- **INSTRUCTIONS**
a – List every Mullumbimby place or facility named in the article on the Mullumbimby telehealth open day.
b – Using the article on the Mullumbimby telehealth open day, decide whether each statement agrees with it: (i) the open day was announced at a public meeting at Mullumbimby High School; (ii) the decision to run the telehealth trial has already been made; (iii) the open day is meant only for community members. Answer yes or no for each and quote the words of the article that decide it.
c – From the article on the Mullumbimby telehealth open day, reproduce word for word the part that opens with the words containing "Mullumbimby Telehealth open" and closes with "for Mullumbimby Hospital.".

- **EXCERPTED PASSAGE**
----------------

Northern NSW Local Health District Chief Executive Chris Crawford. Photo Jay Cronan / The Northern Star
Northern NSW Local Health District Chief Executive Chris Crawford. Photo Jay Cronan / The Northern Star Jay Cronan

Mullumbimby Telehealth open day

INTERESTED residents will soon have an opportunity to see a demonstration of the proposed telehealth system for Mullumbimby Hospital.

The Northern NSW Local Health District chief executive Chris Crawford announced at a public meeting at Mullumbimby High School last night that the planned open day would give community members a chance to see how the Connecting Critical Care system worked, and discuss their views with himself and staff.

"Our first concern, as we consider whether to go ahead with this trial, is to reassure people that they will always receive the best possible care when they attend Mullumbimby Emergency Department," he said.

"The open day will provide community members and the media with an opportunity to see the telemedicine system in use and to understand how the system works as they consider whether a trial should proceed."

----------------

- **DATA LISTING**
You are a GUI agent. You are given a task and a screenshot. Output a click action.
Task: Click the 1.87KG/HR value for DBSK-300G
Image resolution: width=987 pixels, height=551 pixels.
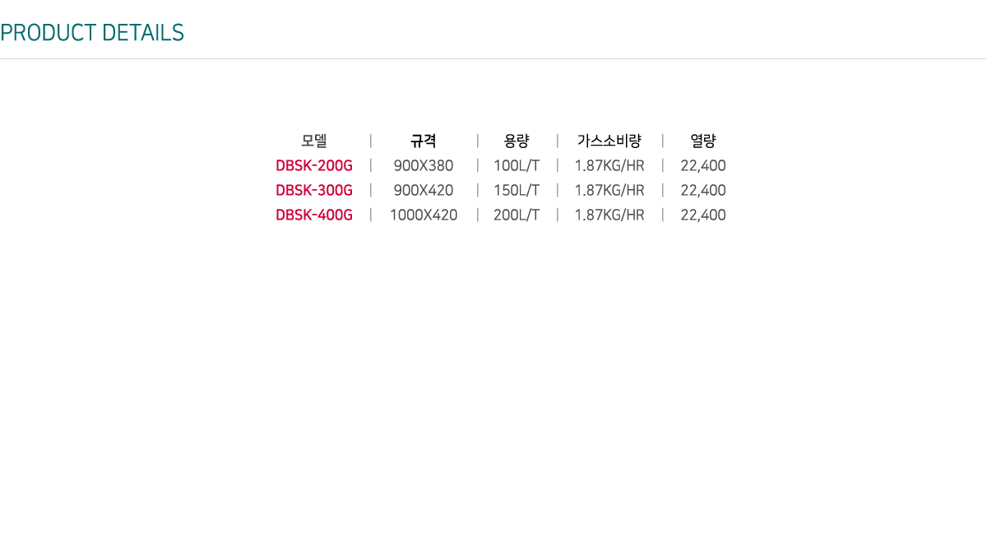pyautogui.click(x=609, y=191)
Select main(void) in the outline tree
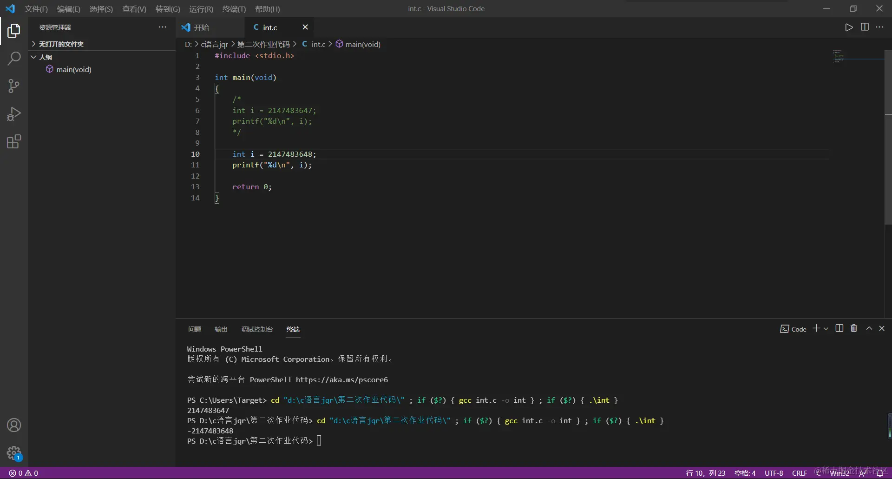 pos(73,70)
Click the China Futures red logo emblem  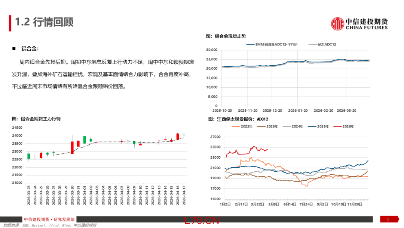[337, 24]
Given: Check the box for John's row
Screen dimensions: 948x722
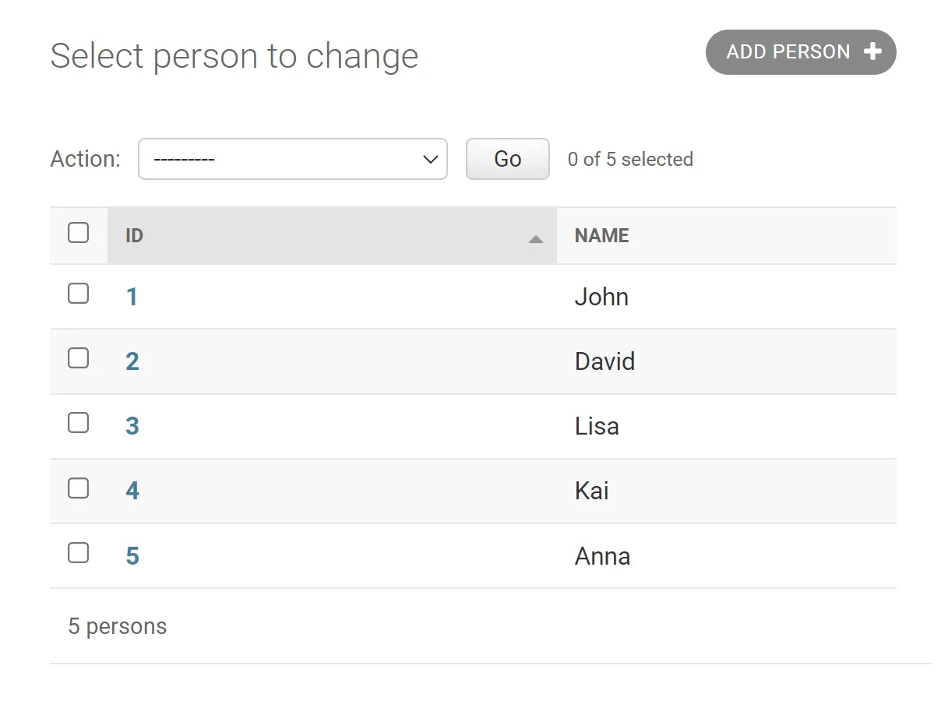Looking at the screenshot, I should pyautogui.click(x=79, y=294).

----------------

- **TASK RESPONSES**
a –
Mullumbimby Hospital
Mullumbimby High School
Mullumbimby Emergency Department

b –
(i) Yes: "announced at a public meeting at Mullumbimby High School last night"
(ii) No: "as we consider whether to go ahead with this trial"
(iii) No: "The open day will provide community members and the media with an opportunity"

c –
Mullumbimby Telehealth open day

INTERESTED residents will soon have an opportunity to see a demonstration of the proposed telehealth system for Mullumbimby Hospital.